Rob Roy is a historical novel written by Sir Walter Scott. The action is narrated by an Englishman who travels to the Scottish Highlands. This popular book was adapted into a movie in 1995 that starred Liam Neeson.
When Frank Obaldistone is sent, disinherited and in disgrace, to live with his uncle, Sir Hildebrand, he meets and falls in love with the beautiful Diana Vernon. But, when his cousin Rashleigh steals documents that are vital to his father’s livelihood and reputation, Frank has no choice but to pursue him to restore his father’s honour and his family’s good name. Along the way, Frank crosses paths with the legendary Rob Roy—an infamous Scottish folk hero who has information of benefit to Frank and his family.

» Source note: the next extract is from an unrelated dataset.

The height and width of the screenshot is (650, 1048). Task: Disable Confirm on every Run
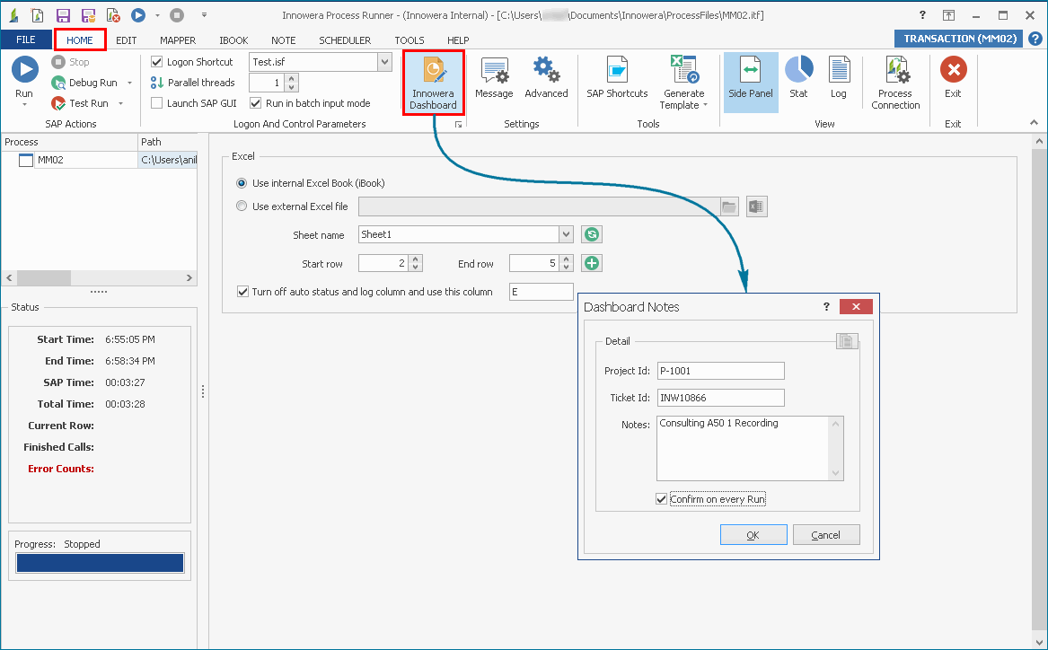pos(661,498)
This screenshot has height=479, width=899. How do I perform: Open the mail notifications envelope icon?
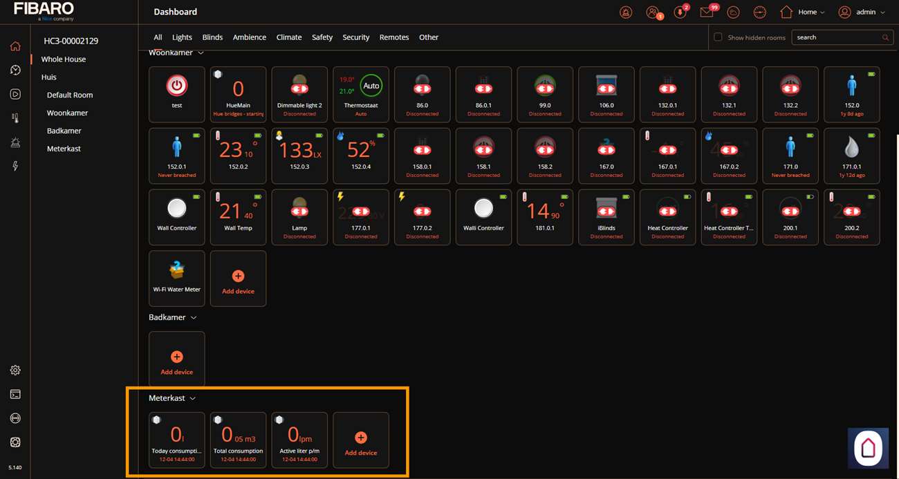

The year 1723 saw the publication of a fictionalised account of his life, The Highland Rogue. Rob Roy became a legend in his own lifetime, and George I was moved to issue a pardon for his crimes just as he was about to be transported to the colonies. The publication of Rob Roy, by Sir Walter Scott in 1817, further added to his fame and fleshed out his biography. Hector Berlioz was inspired by the book to compose an overture. William Wordsworth wrote a poem called "Rob Roy's Grave" during a visit to Scotland. Adaptations of his story have also been told in film including the 1922 silent film Rob Roy, a 1953 film from Walt Disney Productions Rob Roy, the Highland Rogue and the 1995 Rob Roy directed by Michael Caton-Jones and starring Liam Neeson.
Set against the backdrop of the 1715 Jacobite Rising in Scotland, Sir Walter Scott’s Rob Roy is both an epic tale of adventure and romance, and a realistic reflection of the brutal living and social conditions present in Scotland during the early eighteenth century.